**Required work:** Output the following data exactly.
···
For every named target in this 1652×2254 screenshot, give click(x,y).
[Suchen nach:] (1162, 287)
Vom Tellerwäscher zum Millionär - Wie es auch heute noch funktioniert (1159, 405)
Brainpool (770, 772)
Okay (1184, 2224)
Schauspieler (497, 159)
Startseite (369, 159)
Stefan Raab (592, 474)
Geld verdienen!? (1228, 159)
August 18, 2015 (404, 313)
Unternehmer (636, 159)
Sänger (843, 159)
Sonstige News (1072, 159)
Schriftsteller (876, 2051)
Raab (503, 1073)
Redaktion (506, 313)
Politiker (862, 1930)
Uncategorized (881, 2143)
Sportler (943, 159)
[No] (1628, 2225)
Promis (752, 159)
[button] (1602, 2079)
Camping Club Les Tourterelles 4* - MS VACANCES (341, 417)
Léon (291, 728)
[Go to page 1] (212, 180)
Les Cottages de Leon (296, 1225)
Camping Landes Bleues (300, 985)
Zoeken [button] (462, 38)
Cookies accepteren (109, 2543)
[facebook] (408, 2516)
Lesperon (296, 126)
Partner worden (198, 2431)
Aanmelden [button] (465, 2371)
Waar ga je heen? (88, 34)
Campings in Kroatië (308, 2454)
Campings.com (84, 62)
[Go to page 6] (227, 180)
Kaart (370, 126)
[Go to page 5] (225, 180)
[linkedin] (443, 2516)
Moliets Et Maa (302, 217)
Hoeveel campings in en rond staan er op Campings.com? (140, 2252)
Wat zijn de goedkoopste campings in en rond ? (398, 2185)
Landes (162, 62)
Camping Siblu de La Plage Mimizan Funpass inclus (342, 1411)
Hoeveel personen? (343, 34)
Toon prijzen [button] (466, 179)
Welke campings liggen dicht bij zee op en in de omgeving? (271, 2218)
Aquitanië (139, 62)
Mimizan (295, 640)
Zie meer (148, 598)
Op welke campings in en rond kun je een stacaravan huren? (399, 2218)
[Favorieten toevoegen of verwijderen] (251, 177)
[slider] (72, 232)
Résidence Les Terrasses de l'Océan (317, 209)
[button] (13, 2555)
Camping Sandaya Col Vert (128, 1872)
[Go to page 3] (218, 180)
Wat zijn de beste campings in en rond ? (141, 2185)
···
**Output for this task:**
For every named target in this 1652×2254 screenshot, give click(x,y).
[Suchen nach:] (1162, 287)
Vom Tellerwäscher zum Millionär - Wie es auch heute noch funktioniert (1159, 405)
Brainpool (770, 772)
Okay (1184, 2224)
Schauspieler (497, 159)
Startseite (369, 159)
Stefan Raab (592, 474)
Geld verdienen!? (1228, 159)
August 18, 2015 (404, 313)
Unternehmer (636, 159)
Sänger (843, 159)
Sonstige News (1072, 159)
Schriftsteller (876, 2051)
Raab (503, 1073)
Redaktion (506, 313)
Politiker (862, 1930)
Uncategorized (881, 2143)
Sportler (943, 159)
[No] (1628, 2225)
Promis (752, 159)
[button] (1602, 2079)
Camping Club Les Tourterelles 4* - MS VACANCES (341, 417)
Léon (291, 728)
[Go to page 1] (212, 180)
Les Cottages de Leon (296, 1225)
Camping Landes Bleues (300, 985)
Zoeken [button] (462, 38)
Cookies accepteren (109, 2543)
[facebook] (408, 2516)
Lesperon (296, 126)
Partner worden (198, 2431)
Aanmelden [button] (465, 2371)
Waar ga je heen? (88, 34)
Campings in Kroatië (308, 2454)
Campings.com (84, 62)
[Go to page 6] (227, 180)
Kaart (370, 126)
[Go to page 5] (225, 180)
[linkedin] (443, 2516)
Moliets Et Maa (302, 217)
Hoeveel campings in en rond staan er op Campings.com? (140, 2252)
Wat zijn de goedkoopste campings in en rond ? (398, 2185)
Landes (162, 62)
Camping Siblu de La Plage Mimizan Funpass inclus (342, 1411)
Hoeveel personen? (343, 34)
Toon prijzen [button] (466, 179)
Welke campings liggen dicht bij zee op en in de omgeving? (271, 2218)
Aquitanië (139, 62)
Mimizan (295, 640)
Zie meer (148, 598)
Op welke campings in en rond kun je een stacaravan huren? (399, 2218)
[Favorieten toevoegen of verwijderen] (251, 177)
[slider] (72, 232)
Résidence Les Terrasses de l'Océan (317, 209)
[button] (13, 2555)
Camping Sandaya Col Vert (128, 1872)
[Go to page 3] (218, 180)
Wat zijn de beste campings in en rond ? (141, 2185)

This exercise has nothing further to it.